To be done: Extract every line of the data below that contains the string "advanced", matching its case exactly.

Item coordinate data
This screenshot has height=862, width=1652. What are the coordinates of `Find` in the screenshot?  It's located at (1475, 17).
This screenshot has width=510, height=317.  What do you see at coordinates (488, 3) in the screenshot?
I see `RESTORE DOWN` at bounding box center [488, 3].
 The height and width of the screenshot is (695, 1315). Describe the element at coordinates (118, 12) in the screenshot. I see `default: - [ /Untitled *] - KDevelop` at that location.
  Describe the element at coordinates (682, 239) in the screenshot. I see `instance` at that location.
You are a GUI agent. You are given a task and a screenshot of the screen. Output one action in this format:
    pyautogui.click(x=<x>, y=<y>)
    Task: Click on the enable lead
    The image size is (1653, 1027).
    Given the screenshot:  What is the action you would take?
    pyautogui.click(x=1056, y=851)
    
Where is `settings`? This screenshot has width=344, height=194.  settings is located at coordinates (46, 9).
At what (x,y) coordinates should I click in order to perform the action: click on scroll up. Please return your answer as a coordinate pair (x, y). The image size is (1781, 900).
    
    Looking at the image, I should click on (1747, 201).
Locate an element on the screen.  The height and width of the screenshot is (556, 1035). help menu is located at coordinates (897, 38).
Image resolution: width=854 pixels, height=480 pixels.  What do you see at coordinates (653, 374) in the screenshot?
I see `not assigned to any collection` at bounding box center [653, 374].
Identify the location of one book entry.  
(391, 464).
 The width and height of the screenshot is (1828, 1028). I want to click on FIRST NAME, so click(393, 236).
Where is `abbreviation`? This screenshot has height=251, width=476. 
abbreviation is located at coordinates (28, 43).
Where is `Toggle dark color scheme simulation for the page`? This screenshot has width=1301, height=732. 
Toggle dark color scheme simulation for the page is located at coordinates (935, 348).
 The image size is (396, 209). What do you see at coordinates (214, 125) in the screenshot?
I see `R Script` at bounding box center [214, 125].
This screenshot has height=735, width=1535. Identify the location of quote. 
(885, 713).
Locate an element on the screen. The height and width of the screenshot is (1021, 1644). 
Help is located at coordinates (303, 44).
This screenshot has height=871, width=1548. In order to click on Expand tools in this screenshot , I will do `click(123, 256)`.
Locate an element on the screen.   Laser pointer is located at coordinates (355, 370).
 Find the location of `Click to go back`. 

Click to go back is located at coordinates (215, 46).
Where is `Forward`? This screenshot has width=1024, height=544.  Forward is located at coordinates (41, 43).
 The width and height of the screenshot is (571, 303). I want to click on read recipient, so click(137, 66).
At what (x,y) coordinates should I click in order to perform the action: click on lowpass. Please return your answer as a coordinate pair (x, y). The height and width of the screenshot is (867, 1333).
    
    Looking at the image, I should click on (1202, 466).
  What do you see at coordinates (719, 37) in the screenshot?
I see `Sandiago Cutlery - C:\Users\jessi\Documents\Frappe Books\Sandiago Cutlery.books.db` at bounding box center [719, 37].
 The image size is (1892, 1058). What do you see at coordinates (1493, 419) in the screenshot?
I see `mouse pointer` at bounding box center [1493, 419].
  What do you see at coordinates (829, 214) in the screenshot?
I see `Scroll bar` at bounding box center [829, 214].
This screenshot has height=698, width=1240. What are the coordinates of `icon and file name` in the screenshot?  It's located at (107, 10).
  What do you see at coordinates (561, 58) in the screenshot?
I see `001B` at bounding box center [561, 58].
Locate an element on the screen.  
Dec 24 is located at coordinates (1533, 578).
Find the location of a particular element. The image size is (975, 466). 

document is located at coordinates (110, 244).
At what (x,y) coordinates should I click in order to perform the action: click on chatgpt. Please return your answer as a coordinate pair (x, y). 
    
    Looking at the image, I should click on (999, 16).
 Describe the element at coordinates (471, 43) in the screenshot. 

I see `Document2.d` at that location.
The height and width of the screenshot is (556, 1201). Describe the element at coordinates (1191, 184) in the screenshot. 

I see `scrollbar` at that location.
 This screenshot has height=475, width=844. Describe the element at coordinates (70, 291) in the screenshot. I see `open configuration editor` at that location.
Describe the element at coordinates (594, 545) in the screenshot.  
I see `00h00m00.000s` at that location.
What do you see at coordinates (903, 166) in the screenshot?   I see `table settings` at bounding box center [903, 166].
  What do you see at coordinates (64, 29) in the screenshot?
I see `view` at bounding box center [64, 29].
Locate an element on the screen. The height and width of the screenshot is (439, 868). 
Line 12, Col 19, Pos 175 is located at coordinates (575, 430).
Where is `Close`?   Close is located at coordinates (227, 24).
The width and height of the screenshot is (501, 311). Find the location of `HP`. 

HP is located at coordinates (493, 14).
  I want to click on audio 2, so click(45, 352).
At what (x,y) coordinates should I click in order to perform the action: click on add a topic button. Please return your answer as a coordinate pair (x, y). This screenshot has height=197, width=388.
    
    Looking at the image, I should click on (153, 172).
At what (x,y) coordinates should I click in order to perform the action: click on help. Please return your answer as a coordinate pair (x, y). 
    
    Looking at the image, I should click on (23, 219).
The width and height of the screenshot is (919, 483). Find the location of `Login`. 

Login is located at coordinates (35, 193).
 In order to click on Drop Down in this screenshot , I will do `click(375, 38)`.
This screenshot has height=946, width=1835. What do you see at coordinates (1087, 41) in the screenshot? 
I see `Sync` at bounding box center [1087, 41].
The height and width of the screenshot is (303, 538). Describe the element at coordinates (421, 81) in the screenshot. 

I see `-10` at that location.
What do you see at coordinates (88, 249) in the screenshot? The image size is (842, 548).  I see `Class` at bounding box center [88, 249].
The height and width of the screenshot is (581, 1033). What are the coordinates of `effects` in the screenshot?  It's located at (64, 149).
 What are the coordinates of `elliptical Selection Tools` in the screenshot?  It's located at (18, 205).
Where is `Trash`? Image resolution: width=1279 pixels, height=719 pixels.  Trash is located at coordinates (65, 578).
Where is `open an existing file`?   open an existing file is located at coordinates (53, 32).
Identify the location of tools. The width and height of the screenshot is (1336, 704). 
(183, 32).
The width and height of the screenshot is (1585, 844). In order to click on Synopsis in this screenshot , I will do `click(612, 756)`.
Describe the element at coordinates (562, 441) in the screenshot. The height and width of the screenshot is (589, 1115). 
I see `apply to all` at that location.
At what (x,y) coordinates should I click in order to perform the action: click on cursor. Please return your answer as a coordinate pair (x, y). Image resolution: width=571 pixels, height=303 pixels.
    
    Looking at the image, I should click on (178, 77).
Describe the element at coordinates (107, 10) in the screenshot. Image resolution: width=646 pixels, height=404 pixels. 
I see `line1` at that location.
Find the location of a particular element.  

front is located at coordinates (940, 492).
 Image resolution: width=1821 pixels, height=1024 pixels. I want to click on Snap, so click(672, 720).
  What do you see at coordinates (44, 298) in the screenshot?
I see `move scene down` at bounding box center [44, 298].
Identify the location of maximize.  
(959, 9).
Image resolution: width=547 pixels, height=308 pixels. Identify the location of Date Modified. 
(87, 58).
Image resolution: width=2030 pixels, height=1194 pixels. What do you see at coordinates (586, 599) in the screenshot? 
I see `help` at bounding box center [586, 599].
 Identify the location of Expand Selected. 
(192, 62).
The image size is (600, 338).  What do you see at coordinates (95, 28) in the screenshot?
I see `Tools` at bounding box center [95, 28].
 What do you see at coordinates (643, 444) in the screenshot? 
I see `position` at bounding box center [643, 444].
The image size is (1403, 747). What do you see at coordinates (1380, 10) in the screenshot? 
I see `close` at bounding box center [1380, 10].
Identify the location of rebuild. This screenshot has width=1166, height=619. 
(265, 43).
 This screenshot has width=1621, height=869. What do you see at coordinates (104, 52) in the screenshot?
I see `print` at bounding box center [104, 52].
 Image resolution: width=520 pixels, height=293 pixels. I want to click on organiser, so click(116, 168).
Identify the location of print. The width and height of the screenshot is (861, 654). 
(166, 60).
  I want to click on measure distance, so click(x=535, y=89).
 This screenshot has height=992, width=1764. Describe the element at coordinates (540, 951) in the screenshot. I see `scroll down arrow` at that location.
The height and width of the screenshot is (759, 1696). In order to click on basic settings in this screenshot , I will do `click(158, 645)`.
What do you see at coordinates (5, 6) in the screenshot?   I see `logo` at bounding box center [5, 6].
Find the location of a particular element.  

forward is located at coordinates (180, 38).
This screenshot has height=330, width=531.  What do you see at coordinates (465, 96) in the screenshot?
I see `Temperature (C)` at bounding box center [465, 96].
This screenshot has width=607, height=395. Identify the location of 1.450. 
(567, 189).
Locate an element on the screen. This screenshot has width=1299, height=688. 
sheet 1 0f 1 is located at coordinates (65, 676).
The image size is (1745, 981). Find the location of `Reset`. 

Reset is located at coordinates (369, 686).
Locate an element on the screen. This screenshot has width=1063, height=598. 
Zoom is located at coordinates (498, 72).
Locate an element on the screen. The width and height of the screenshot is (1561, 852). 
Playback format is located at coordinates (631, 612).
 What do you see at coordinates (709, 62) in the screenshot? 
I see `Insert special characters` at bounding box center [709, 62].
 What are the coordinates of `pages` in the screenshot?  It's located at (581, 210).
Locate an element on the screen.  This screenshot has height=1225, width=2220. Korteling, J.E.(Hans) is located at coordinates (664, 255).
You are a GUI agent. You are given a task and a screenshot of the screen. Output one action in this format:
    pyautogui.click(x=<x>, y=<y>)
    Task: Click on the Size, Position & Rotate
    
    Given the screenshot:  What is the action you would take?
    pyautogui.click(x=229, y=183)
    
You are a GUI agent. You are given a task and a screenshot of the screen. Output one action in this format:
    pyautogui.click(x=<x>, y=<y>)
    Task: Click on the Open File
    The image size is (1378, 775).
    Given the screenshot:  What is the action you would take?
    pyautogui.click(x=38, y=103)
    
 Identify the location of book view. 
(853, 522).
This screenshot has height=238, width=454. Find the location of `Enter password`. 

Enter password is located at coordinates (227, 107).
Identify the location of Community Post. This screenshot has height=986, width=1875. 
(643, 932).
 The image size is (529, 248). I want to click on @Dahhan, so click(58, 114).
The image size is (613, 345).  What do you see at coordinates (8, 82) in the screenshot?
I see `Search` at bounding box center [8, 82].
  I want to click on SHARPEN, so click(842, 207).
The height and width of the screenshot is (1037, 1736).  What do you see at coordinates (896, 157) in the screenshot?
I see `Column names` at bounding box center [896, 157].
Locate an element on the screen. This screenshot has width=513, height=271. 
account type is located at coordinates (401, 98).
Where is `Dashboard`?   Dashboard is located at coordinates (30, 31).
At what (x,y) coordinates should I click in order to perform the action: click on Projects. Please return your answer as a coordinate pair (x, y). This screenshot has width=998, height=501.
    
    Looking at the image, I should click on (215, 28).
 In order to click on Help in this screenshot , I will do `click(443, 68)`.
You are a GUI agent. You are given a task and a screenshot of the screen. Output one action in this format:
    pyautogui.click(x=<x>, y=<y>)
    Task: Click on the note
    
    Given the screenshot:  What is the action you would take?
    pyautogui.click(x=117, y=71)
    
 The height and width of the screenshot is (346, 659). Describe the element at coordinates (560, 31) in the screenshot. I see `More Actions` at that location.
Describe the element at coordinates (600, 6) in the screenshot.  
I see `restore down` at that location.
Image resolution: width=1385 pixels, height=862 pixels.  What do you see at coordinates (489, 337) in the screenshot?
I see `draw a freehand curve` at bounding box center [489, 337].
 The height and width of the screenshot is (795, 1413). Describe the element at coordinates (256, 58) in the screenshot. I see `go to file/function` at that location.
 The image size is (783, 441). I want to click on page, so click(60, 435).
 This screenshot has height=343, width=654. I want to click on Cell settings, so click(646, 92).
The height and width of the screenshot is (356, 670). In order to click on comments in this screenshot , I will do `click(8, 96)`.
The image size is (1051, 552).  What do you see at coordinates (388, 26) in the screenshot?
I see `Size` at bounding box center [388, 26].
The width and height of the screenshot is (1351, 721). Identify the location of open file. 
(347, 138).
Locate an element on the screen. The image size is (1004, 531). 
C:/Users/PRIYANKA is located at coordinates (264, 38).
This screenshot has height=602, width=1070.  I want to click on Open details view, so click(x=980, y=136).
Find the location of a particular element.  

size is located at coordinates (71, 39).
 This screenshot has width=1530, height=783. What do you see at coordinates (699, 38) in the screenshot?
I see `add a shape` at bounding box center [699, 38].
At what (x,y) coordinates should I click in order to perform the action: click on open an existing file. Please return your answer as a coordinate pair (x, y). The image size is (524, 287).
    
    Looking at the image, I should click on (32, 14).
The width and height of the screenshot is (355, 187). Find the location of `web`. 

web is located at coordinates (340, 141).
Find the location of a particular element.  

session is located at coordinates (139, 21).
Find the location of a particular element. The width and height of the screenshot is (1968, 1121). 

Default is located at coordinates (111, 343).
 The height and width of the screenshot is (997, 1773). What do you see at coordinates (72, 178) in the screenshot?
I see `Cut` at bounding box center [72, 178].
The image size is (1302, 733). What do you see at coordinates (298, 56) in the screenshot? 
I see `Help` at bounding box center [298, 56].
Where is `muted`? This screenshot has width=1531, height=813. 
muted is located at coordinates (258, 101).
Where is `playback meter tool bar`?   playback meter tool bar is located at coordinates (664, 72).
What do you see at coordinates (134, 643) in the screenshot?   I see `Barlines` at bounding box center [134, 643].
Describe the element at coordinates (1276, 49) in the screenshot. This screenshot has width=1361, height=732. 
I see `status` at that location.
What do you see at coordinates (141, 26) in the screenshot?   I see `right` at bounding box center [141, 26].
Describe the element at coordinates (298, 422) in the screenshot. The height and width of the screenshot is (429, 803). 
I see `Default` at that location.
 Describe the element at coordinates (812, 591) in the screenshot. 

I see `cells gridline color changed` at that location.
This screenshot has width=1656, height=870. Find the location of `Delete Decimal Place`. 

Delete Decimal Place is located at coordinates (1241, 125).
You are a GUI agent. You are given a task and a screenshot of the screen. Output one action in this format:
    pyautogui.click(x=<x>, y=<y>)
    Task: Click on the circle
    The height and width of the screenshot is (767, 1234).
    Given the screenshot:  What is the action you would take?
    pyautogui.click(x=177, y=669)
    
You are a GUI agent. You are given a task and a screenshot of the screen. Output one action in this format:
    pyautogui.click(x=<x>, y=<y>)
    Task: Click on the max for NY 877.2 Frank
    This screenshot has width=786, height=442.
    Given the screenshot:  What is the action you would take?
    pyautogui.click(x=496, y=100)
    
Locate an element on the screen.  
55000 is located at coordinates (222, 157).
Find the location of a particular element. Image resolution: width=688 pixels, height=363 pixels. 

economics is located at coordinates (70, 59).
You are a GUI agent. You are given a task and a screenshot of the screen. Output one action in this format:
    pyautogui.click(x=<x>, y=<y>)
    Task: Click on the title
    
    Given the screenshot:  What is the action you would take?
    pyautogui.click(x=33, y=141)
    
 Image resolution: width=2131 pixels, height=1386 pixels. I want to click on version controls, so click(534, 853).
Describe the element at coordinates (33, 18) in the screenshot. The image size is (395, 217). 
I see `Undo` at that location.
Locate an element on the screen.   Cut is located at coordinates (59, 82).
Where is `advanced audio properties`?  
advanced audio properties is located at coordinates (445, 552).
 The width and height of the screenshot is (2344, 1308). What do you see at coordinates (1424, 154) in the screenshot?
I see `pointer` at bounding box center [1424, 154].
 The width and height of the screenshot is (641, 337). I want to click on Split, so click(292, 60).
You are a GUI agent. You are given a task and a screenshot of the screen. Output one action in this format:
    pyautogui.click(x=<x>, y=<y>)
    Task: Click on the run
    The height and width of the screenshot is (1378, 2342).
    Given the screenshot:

Task solution:
Where is `advanced audio properties`?  
advanced audio properties is located at coordinates (445, 552).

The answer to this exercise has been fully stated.